(Aim of the exercise) When a line in the records includes the string "group", it goes into the tally; report that tally alone.

(Task inputs)
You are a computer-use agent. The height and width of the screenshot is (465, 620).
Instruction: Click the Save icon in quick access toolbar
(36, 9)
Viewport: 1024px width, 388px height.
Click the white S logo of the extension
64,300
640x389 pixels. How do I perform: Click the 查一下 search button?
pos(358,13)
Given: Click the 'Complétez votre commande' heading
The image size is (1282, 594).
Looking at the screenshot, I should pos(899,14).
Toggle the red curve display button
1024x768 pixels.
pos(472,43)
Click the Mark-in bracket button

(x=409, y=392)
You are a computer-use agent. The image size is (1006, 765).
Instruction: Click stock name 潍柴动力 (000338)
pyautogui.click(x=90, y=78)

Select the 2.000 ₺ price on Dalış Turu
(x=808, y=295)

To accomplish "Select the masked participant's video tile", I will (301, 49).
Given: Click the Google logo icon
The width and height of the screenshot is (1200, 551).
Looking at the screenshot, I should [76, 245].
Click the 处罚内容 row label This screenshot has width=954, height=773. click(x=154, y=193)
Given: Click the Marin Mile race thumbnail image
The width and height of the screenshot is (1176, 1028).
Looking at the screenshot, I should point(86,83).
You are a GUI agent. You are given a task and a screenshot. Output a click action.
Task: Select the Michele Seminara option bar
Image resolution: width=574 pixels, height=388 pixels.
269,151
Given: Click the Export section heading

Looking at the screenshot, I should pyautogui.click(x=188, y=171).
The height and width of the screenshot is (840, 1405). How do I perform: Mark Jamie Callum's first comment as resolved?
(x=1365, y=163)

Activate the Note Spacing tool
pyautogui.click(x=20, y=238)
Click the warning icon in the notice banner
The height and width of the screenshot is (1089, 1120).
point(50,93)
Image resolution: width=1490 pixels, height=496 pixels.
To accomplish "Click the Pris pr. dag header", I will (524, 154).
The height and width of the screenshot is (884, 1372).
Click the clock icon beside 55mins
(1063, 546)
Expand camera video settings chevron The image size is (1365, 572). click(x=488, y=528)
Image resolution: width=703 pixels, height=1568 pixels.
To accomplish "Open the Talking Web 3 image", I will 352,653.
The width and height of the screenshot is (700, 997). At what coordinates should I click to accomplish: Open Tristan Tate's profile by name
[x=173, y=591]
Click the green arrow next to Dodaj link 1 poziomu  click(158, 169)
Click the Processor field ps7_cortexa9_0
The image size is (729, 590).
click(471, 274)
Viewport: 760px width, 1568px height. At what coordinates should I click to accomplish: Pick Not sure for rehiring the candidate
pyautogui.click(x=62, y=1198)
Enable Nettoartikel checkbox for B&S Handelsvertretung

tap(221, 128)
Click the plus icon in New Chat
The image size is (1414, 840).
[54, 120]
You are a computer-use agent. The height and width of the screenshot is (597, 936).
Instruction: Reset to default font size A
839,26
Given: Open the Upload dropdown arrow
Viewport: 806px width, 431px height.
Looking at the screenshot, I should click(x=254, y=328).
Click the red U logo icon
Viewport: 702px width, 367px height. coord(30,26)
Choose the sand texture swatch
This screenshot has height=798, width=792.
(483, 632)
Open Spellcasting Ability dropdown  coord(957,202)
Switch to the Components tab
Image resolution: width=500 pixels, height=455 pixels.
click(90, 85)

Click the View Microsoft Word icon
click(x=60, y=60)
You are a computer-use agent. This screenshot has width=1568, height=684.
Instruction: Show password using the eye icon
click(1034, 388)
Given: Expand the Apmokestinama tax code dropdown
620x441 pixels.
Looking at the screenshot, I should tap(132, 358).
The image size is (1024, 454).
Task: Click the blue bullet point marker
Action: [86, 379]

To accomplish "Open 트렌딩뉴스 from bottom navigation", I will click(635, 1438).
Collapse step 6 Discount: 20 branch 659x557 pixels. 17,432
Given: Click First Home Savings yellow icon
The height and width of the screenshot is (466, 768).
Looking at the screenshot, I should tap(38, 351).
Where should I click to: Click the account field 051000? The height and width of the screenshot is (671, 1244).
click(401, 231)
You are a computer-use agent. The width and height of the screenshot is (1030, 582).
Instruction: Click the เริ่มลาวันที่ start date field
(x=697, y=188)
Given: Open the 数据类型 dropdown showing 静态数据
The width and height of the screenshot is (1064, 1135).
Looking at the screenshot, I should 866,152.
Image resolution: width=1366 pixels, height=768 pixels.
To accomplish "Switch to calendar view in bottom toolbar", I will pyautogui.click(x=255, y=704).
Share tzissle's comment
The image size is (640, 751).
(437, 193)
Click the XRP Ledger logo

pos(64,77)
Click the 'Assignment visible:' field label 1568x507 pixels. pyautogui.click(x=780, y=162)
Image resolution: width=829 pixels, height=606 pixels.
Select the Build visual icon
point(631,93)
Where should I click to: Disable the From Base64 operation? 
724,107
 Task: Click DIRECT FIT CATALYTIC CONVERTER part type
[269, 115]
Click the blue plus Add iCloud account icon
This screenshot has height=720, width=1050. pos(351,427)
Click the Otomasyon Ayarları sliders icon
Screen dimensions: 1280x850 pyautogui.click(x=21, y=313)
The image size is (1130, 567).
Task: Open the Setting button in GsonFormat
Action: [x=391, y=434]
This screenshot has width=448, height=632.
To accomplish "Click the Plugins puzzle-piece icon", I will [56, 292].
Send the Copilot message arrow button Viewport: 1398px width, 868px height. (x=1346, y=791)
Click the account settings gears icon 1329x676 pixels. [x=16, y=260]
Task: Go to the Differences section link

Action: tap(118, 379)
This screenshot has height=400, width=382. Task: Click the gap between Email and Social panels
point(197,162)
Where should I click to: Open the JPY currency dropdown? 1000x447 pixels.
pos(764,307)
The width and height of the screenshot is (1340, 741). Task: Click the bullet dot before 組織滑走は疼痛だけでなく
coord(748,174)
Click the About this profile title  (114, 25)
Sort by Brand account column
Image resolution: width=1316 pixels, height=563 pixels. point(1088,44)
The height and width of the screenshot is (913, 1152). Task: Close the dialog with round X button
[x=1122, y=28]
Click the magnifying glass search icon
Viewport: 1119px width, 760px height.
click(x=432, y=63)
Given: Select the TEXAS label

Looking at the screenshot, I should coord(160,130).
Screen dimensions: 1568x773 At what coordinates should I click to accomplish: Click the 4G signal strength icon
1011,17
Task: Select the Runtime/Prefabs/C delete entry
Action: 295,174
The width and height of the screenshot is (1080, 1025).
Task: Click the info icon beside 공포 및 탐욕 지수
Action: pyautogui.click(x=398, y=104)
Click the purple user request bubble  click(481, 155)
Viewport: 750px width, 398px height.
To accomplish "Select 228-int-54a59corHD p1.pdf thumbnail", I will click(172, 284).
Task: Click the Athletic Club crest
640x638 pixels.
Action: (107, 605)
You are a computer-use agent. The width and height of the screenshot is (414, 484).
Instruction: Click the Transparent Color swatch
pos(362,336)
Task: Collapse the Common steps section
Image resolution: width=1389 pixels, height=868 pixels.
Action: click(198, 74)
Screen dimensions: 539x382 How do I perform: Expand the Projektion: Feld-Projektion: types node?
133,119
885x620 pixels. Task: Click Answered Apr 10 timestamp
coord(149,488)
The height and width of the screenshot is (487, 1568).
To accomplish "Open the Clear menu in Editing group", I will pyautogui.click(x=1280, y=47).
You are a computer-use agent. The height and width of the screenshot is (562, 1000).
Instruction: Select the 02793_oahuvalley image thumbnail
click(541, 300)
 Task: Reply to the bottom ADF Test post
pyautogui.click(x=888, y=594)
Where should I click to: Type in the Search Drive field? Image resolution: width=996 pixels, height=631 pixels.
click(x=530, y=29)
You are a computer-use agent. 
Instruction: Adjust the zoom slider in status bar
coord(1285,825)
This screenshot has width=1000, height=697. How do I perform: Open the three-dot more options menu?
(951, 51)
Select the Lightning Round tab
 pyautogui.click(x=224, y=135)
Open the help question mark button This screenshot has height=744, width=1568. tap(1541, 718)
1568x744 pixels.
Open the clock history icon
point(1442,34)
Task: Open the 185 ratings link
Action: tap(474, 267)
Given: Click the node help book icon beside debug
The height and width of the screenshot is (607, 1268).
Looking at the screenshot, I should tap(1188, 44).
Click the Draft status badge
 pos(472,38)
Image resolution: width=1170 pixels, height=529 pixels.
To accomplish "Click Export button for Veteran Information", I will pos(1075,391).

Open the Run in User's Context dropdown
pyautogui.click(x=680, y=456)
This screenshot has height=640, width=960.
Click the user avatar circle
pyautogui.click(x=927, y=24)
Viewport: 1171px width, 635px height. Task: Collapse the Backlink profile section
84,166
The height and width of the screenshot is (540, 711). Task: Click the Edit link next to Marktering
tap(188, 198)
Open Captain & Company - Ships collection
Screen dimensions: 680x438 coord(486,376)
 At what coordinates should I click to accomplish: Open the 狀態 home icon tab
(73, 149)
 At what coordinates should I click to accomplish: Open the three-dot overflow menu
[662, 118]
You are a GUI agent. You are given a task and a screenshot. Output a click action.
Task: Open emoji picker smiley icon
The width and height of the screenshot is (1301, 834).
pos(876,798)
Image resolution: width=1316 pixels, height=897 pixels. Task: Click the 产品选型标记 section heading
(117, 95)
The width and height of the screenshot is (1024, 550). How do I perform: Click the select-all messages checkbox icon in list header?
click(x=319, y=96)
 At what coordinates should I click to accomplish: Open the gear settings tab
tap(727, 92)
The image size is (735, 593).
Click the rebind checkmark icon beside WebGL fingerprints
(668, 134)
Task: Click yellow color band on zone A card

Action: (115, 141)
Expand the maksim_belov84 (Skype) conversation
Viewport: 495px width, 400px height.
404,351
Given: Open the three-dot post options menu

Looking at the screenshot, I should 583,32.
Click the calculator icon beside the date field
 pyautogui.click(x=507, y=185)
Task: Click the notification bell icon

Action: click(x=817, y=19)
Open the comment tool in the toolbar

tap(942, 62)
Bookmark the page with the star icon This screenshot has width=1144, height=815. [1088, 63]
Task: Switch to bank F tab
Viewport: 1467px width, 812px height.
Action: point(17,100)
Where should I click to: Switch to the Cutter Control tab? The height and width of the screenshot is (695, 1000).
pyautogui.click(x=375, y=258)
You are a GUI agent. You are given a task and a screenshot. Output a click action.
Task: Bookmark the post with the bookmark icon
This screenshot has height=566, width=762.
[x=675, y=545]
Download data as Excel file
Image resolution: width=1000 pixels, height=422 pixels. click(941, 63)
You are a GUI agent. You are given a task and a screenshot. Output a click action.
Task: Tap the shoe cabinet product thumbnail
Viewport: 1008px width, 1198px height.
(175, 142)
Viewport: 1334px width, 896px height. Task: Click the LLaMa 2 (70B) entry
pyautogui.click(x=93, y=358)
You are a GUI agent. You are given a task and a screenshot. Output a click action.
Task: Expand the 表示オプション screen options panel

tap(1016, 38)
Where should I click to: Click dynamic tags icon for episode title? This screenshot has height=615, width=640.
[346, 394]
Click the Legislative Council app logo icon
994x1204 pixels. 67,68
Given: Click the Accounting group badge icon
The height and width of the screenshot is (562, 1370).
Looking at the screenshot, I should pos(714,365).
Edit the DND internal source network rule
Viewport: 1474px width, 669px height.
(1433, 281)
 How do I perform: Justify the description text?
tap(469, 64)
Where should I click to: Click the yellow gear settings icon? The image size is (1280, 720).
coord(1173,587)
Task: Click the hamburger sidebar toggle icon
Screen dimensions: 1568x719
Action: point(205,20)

(Reply to the task) 2